- The Washington Times - Wednesday, June 11, 2003


Students demand release of prisoners

TEHRAN — Thousands of Iranians took to the streets early today chanting anti-government slogans after police surrounded a dormitory at Tehran University, witnesses said.

“Political prisoners must be freed,” about 3,000 people shouted in a square near the university, the scene almost four years ago of the biggest unrest since the 1979 Islamic revolution. Other chants were directed against Iran’s fundamentalist clerical rulers.
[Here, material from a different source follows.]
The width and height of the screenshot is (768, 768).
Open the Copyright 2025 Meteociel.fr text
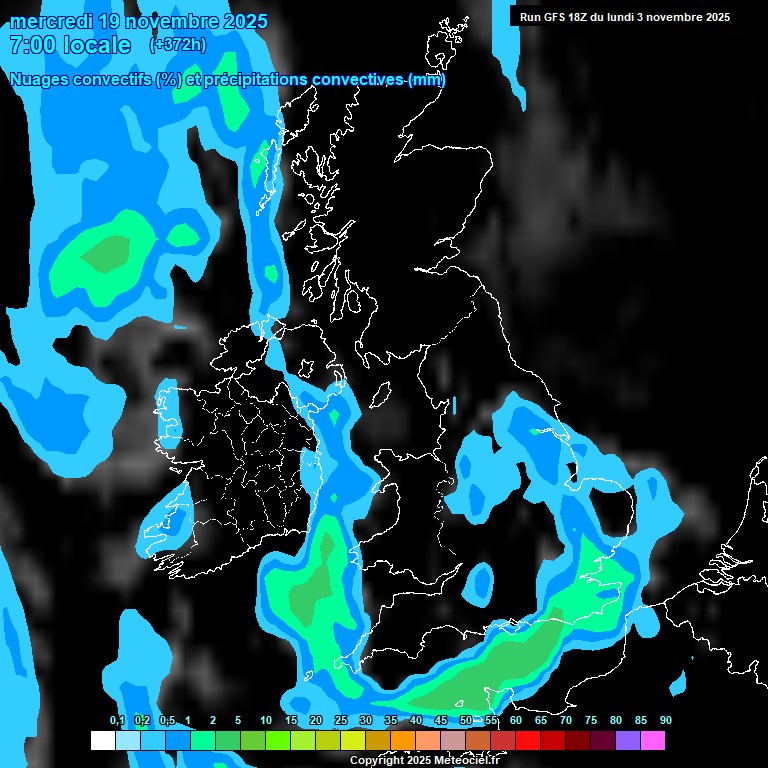pos(425,760)
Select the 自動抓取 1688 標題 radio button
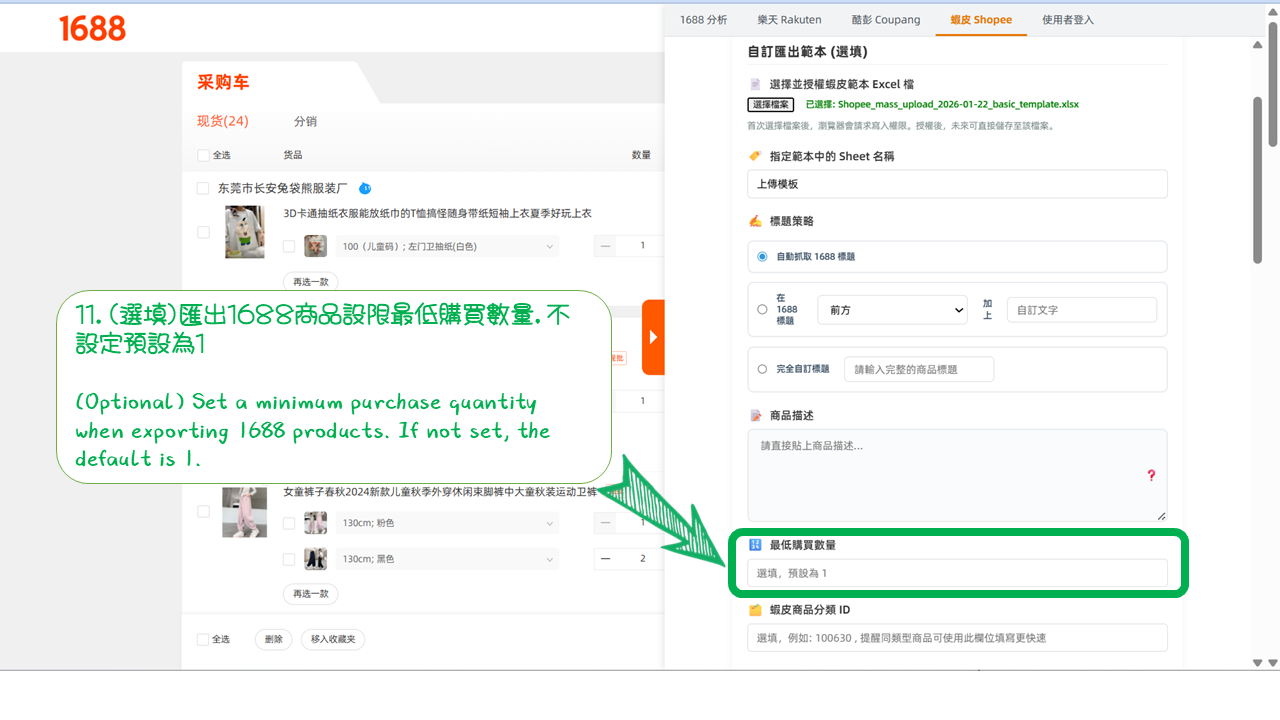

Many people said they had gathered after hearing calls by U.S.-based Iranian-exile television channels to go to the campus after student protests there yesterday.
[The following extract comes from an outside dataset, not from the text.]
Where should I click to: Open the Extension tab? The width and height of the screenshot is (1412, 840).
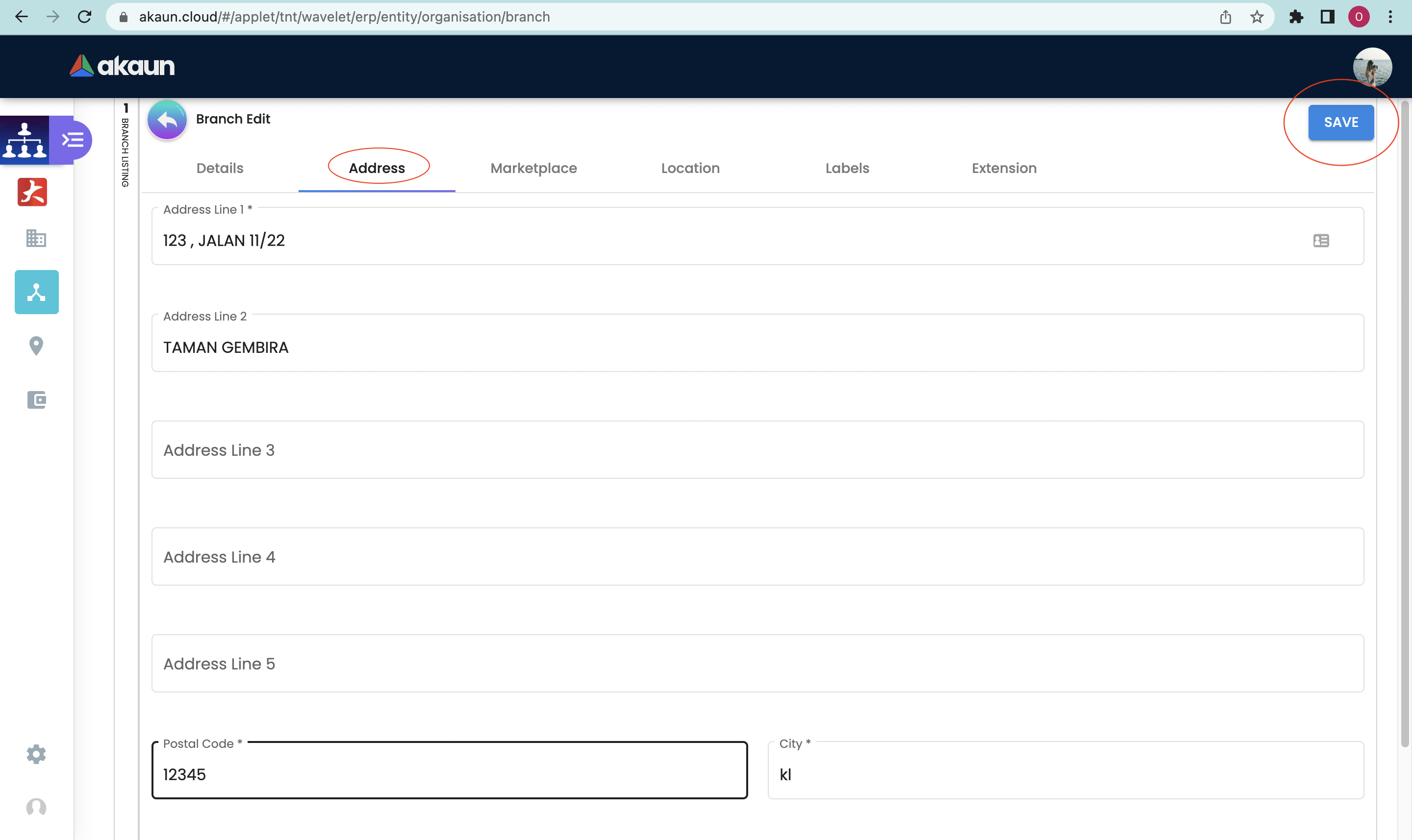1004,168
Aung San Suu Kyi ‘in good spirits’

RANGOON — A U.N. envoy who met with detained opposition leader Aung San Suu Kyi yesterday said she is “well and in good spirits” and could be released within two weeks.

Razali Ismail was the first outsider to meet with Mrs. Suu Kyi since she was detained by Burma’s military government May 30 and moved to a secret location. Her arrest came after clashes between her supporters and government backers that prompted a crackdown on her pro-democracy party.
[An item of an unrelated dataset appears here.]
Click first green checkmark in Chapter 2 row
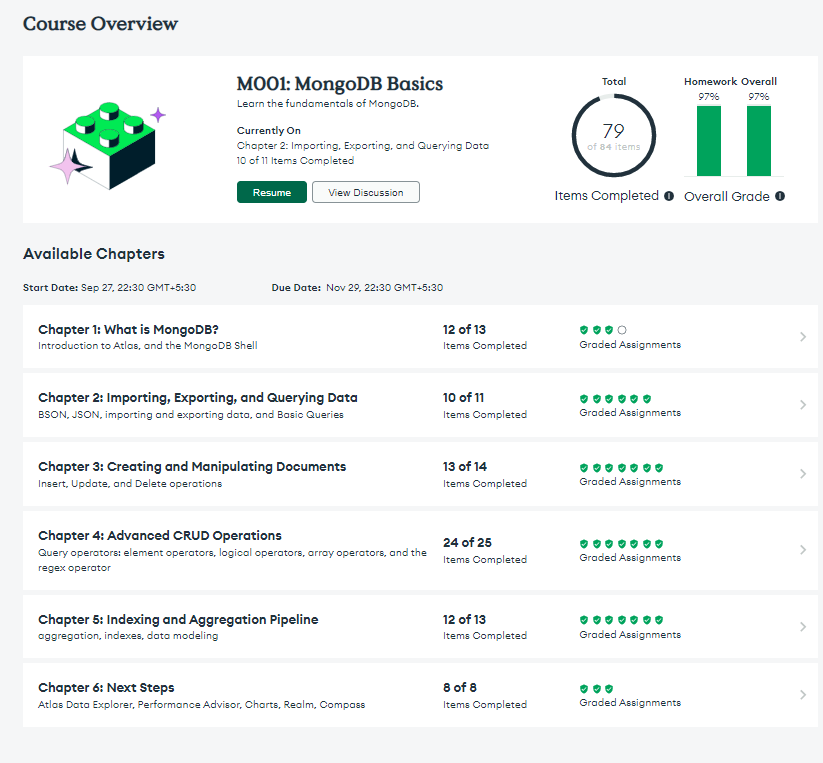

After returning to Malaysia, his home country, Mr. Razali said he urged Burma’s government to release Mrs. Suu Kyi right away.


Taylor ready for cease-fire

MONROVIA — Liberia said yesterday it is ready for a cease-fire with rebels, as international pressure mounted on both sides to avoid a bloody showdown for the capital.

Regional mediators struggling to broker a truce had to postpone a trip to Liberia yesterday because of bad weather. They are expected here today for talks with President Charles Taylor.

Defense Minister Daniel Chea told reporters in the capital, Monrovia, that Liberia wants a cease-fire, as government troops continued fighting rebels in Monrovia’s northwestern suburbs, which have been under fierce attack for nearly a week.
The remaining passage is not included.